*Required work*
Copy the lines below verbatim, starting at the line that contains "Where should I click to: Click the document" and ending after the line that contains "Action: coord(15,504)", and omit the pictures from your copy.

*Record set*
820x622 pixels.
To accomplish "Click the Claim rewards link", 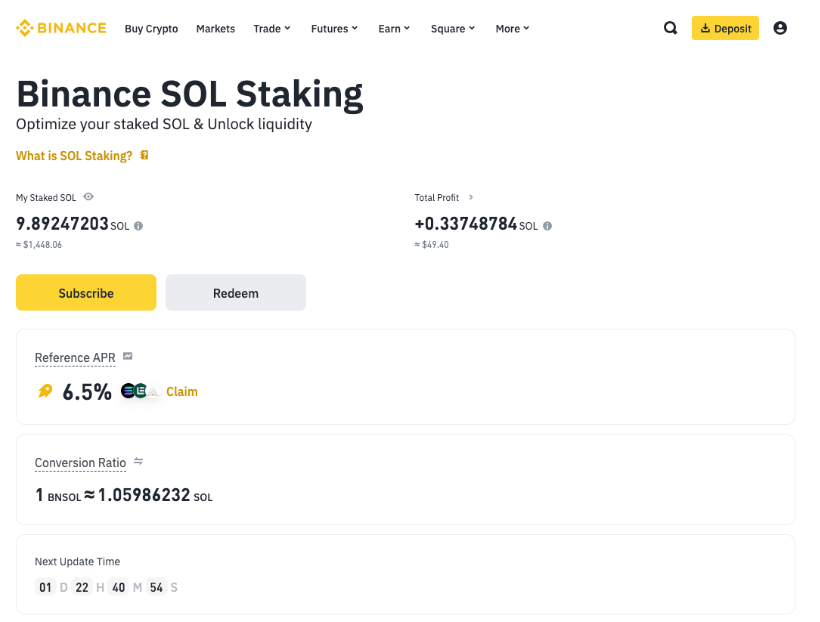I will coord(182,392).
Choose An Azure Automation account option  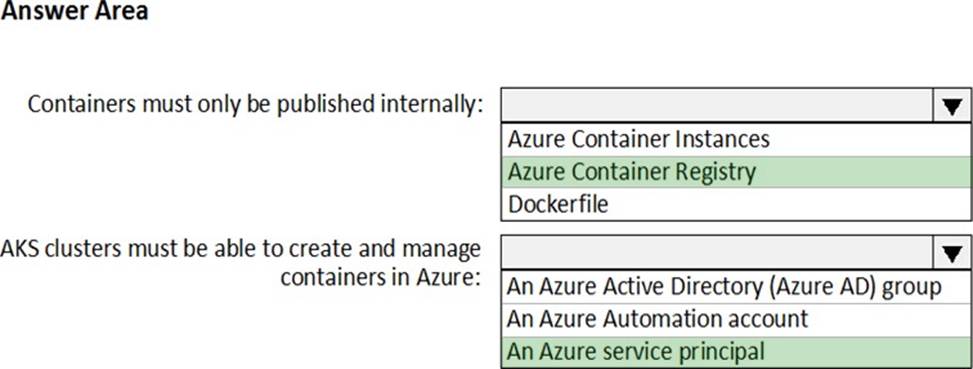coord(736,319)
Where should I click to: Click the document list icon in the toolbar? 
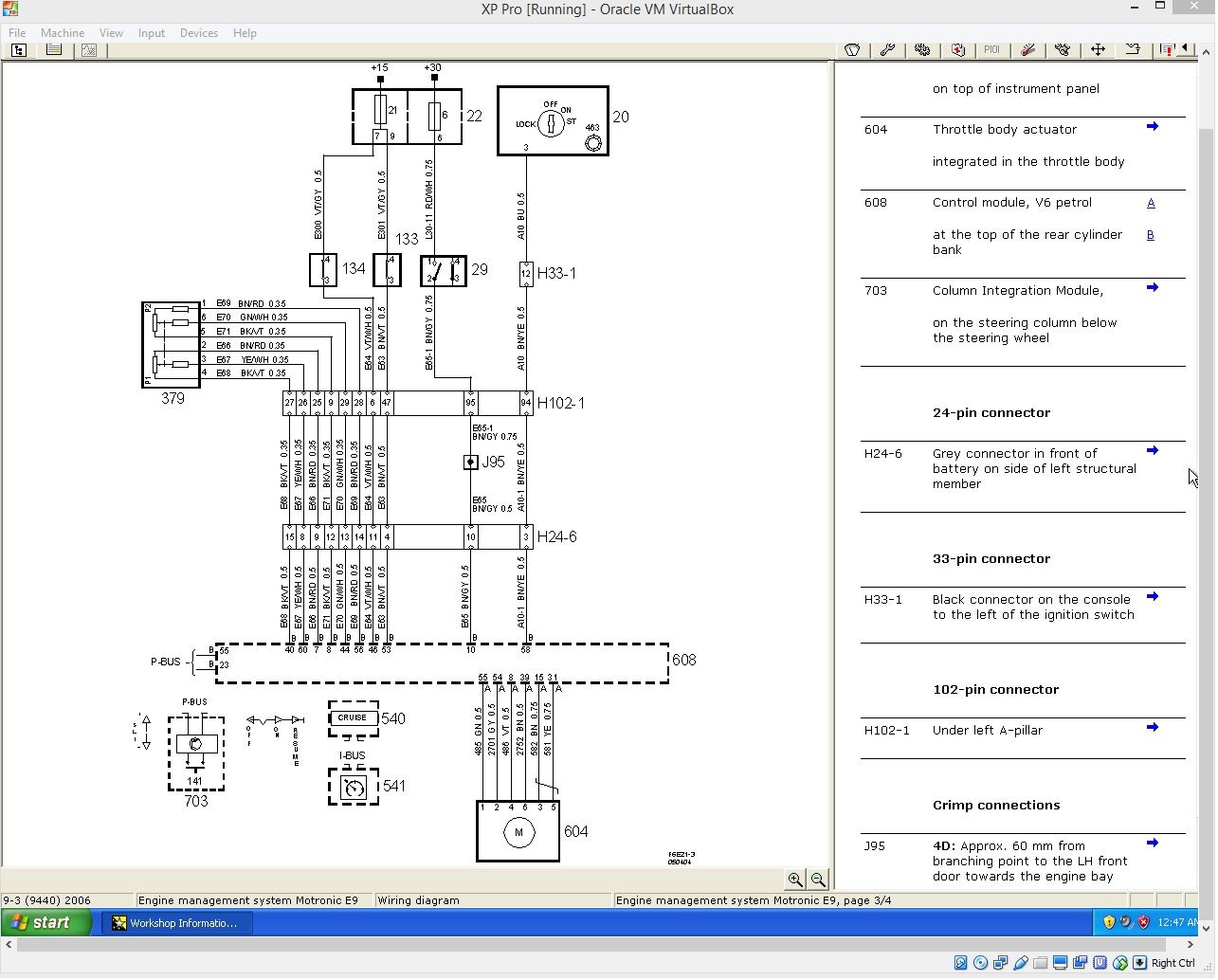pyautogui.click(x=54, y=49)
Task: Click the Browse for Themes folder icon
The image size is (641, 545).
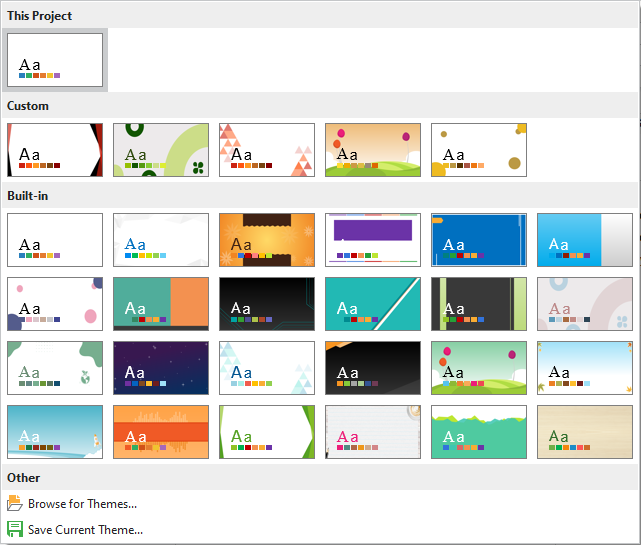Action: coord(15,504)
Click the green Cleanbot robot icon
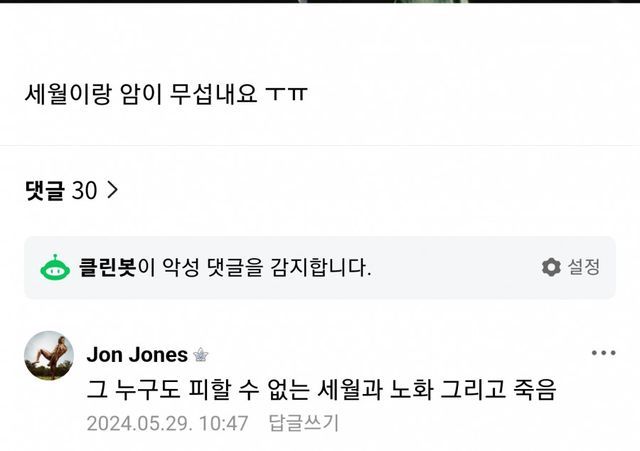The height and width of the screenshot is (451, 640). point(54,267)
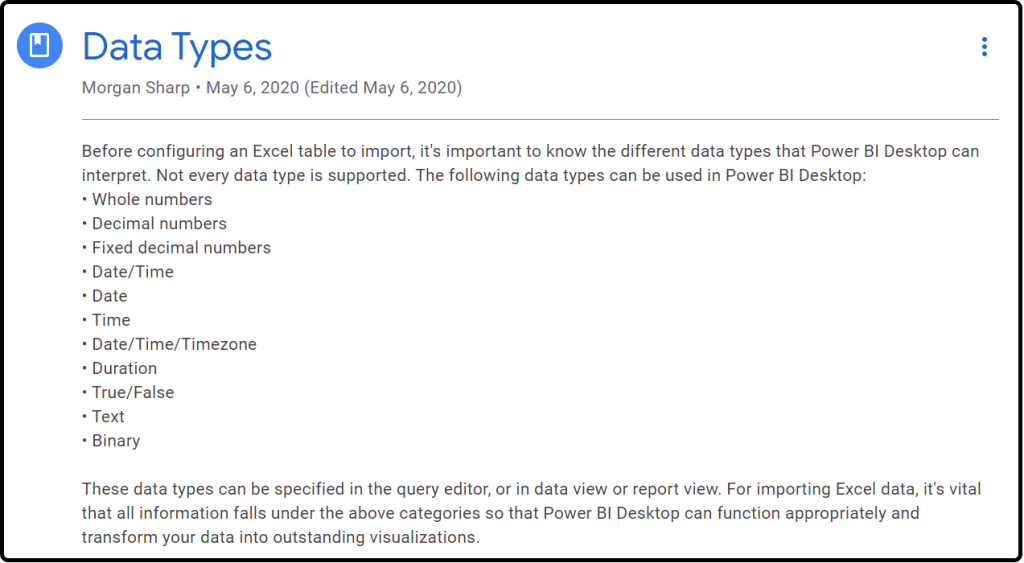The height and width of the screenshot is (563, 1024).
Task: Click the horizontal divider under the author line
Action: [x=540, y=120]
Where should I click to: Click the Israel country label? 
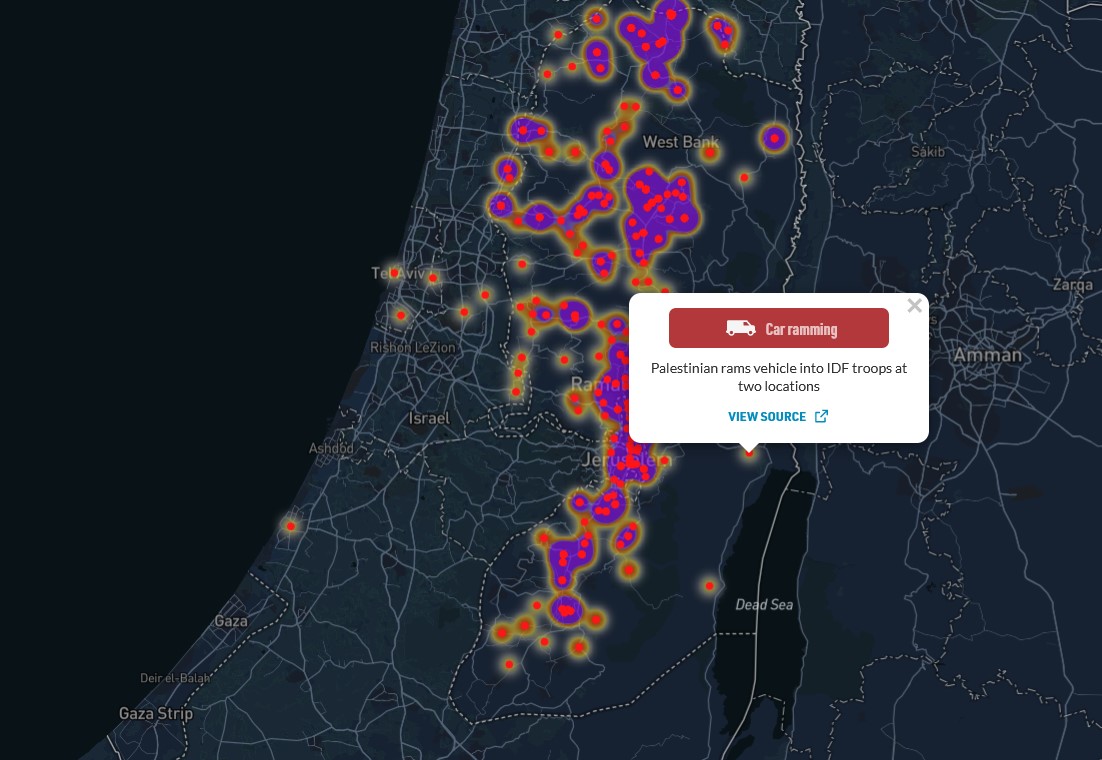tap(429, 418)
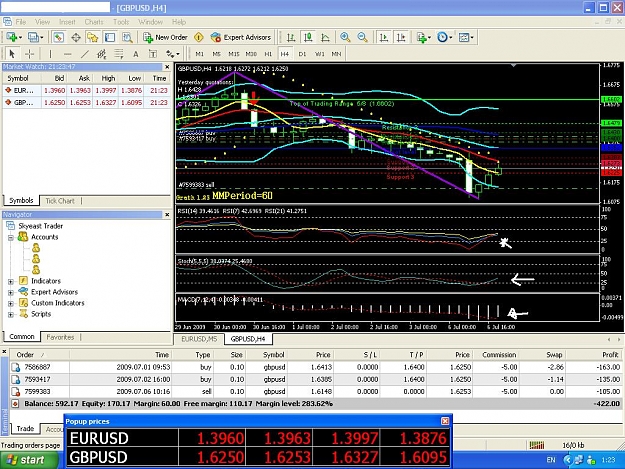This screenshot has width=625, height=469.
Task: Switch chart to the D1 timeframe
Action: tap(302, 54)
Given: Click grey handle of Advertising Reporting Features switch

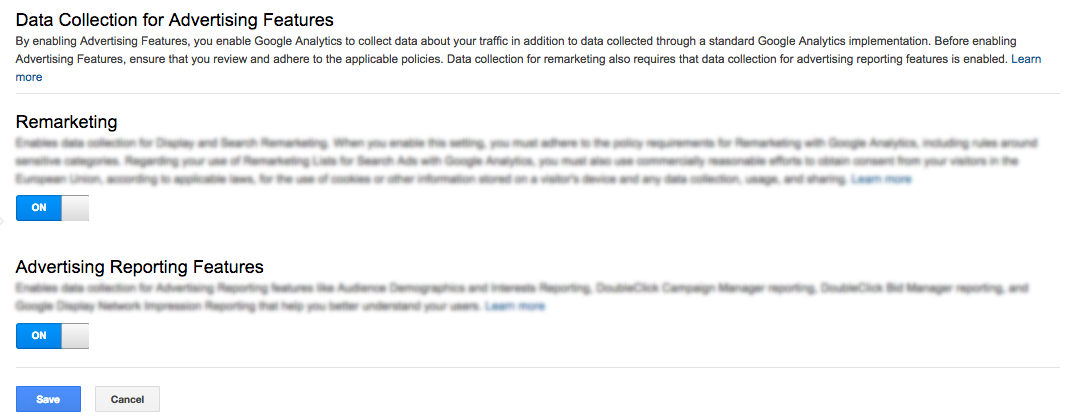Looking at the screenshot, I should pyautogui.click(x=76, y=336).

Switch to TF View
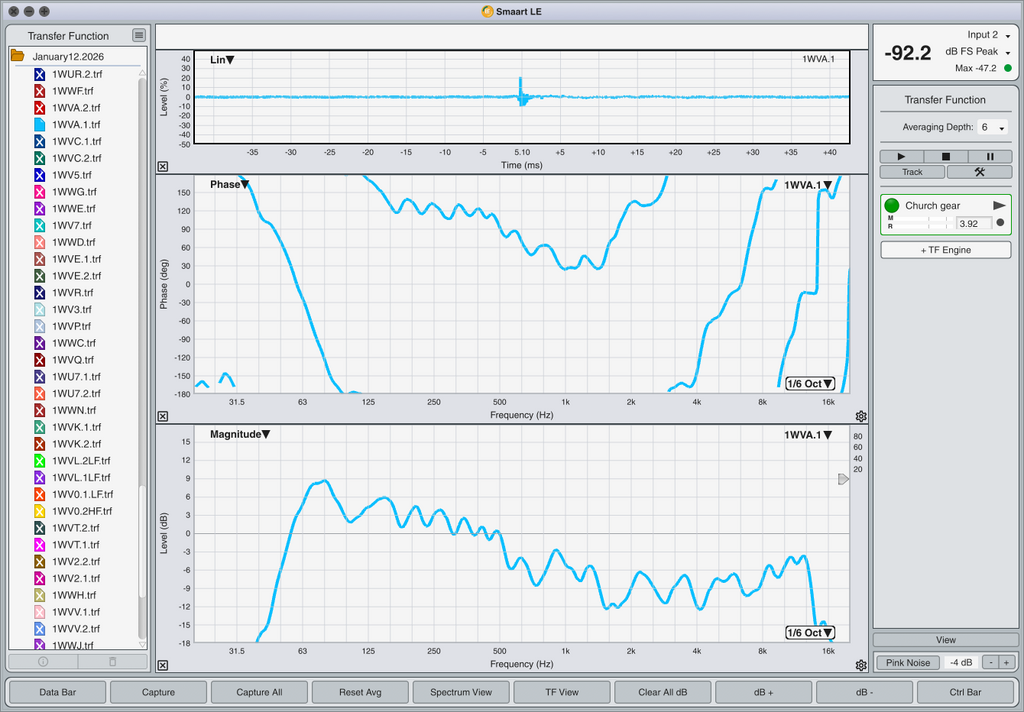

*Expected answer*
Where should I click to: Click the document list icon in the toolbar? 
pyautogui.click(x=54, y=49)
Task: Click the Browse for Themes folder icon
The image size is (641, 545).
Action: coord(15,504)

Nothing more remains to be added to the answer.